Go to the line that contains "Given: Click the green D space avatar" in the records below and repeat it, and each line after it, exactly through the end, omitting pictures.

——————————

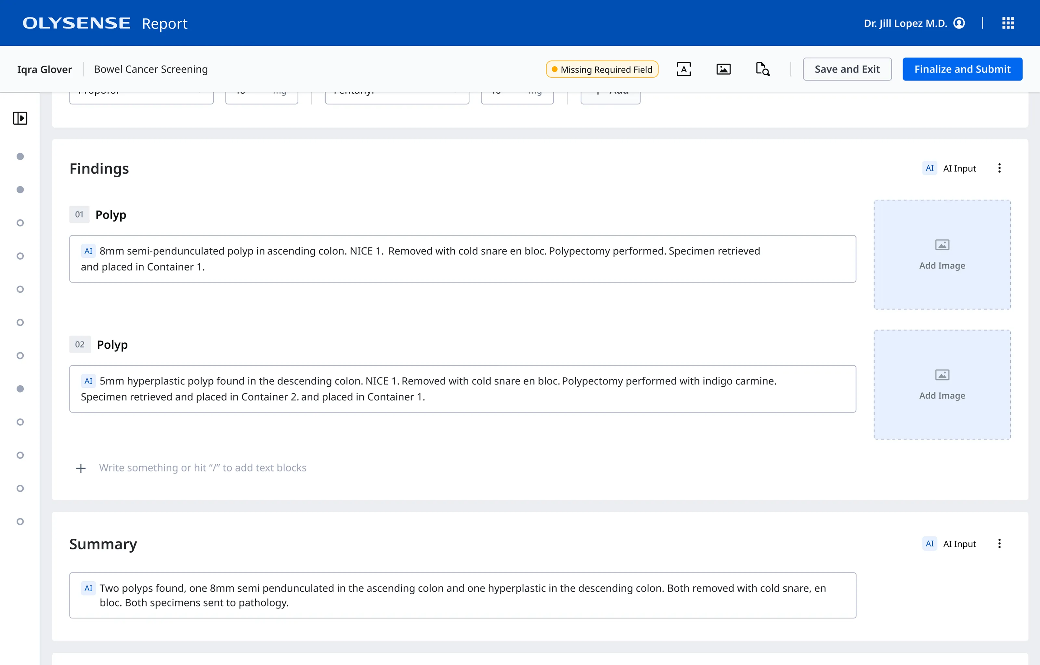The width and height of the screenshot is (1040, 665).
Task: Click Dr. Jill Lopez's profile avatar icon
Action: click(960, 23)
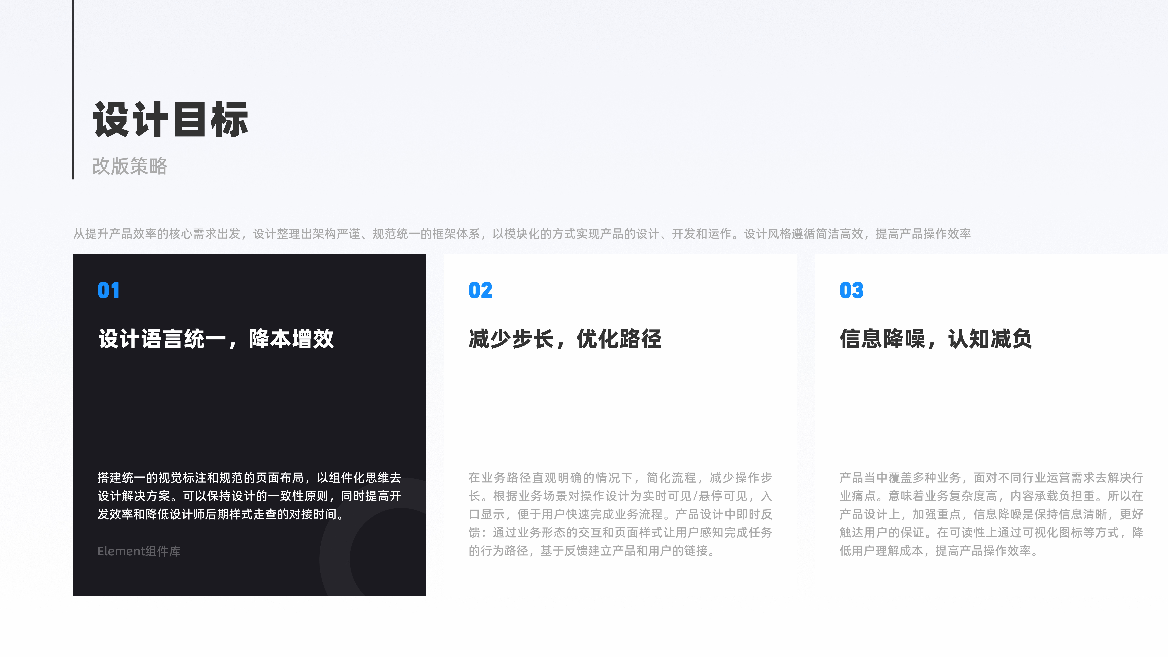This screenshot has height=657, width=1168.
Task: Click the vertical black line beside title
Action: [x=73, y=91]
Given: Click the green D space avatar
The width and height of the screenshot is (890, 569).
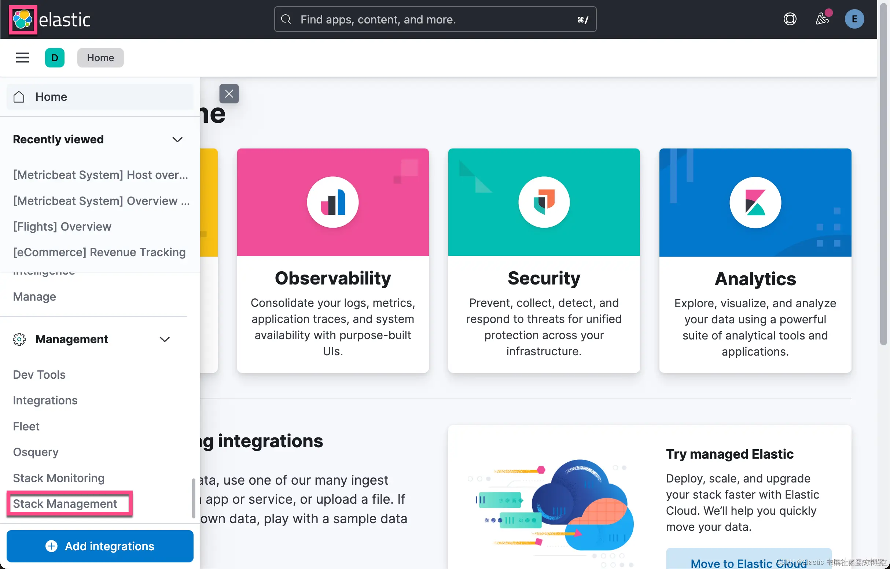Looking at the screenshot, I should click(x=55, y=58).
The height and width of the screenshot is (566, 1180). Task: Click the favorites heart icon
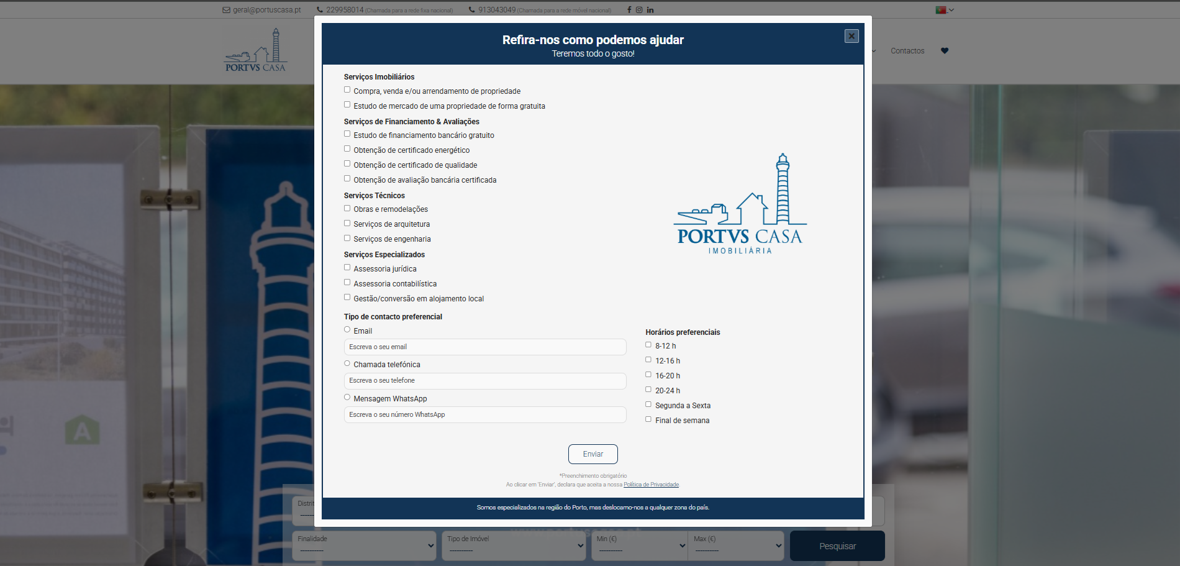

——————————

WORKED SOLUTION:
Given: Click the green D space avatar
The width and height of the screenshot is (890, 569).
Looking at the screenshot, I should click(x=55, y=58).
The height and width of the screenshot is (566, 1180). Task: Click the favorites heart icon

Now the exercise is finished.